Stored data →
*** Begin section ***

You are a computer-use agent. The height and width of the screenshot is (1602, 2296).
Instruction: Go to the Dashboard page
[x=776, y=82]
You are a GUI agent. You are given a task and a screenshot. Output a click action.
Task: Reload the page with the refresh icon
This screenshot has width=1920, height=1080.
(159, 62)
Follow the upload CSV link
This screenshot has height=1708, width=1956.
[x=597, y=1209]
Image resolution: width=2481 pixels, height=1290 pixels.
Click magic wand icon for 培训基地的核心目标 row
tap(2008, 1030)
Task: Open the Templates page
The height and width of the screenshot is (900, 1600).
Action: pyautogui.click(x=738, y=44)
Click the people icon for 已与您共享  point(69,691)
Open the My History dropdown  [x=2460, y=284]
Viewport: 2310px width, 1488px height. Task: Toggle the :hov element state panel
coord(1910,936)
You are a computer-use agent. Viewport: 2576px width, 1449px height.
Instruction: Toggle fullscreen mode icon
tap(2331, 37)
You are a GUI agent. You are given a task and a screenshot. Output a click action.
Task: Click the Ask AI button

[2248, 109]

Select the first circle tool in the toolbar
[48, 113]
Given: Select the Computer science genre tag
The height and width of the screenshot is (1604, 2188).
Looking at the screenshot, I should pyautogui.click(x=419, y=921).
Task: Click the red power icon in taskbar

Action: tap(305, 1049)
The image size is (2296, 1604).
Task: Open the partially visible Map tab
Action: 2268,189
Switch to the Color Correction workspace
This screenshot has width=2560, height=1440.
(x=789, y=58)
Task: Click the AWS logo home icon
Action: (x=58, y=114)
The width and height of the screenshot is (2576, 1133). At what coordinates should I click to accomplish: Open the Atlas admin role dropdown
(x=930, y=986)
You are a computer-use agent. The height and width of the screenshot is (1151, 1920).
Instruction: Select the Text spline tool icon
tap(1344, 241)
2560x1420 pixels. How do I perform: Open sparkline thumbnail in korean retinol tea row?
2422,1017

*** End section ***

About this task → Restate the data above in full, word for word.

Finished exercise →
You are a computer-use agent. The height and width of the screenshot is (1602, 2296).
Instruction: Go to the Dashboard page
[x=776, y=82]
You are a GUI agent. You are given a task and a screenshot. Output a click action.
Task: Reload the page with the refresh icon
This screenshot has width=1920, height=1080.
(159, 62)
Follow the upload CSV link
This screenshot has height=1708, width=1956.
[x=597, y=1209]
Image resolution: width=2481 pixels, height=1290 pixels.
Click magic wand icon for 培训基地的核心目标 row
tap(2008, 1030)
Task: Open the Templates page
The height and width of the screenshot is (900, 1600).
Action: pyautogui.click(x=738, y=44)
Click the people icon for 已与您共享  point(69,691)
Open the My History dropdown  [x=2460, y=284]
Viewport: 2310px width, 1488px height. Task: Toggle the :hov element state panel
coord(1910,936)
You are a computer-use agent. Viewport: 2576px width, 1449px height.
Instruction: Toggle fullscreen mode icon
tap(2331, 37)
You are a GUI agent. You are given a task and a screenshot. Output a click action.
Task: Click the Ask AI button

[2248, 109]

Select the first circle tool in the toolbar
[48, 113]
Given: Select the Computer science genre tag
The height and width of the screenshot is (1604, 2188).
Looking at the screenshot, I should pyautogui.click(x=419, y=921).
Task: Click the red power icon in taskbar

Action: tap(305, 1049)
The image size is (2296, 1604).
Task: Open the partially visible Map tab
Action: 2268,189
Switch to the Color Correction workspace
This screenshot has width=2560, height=1440.
(x=789, y=58)
Task: Click the AWS logo home icon
Action: (x=58, y=114)
The width and height of the screenshot is (2576, 1133). At what coordinates should I click to accomplish: Open the Atlas admin role dropdown
(x=930, y=986)
You are a computer-use agent. The height and width of the screenshot is (1151, 1920).
Instruction: Select the Text spline tool icon
tap(1344, 241)
2560x1420 pixels. How do I perform: Open sparkline thumbnail in korean retinol tea row?
2422,1017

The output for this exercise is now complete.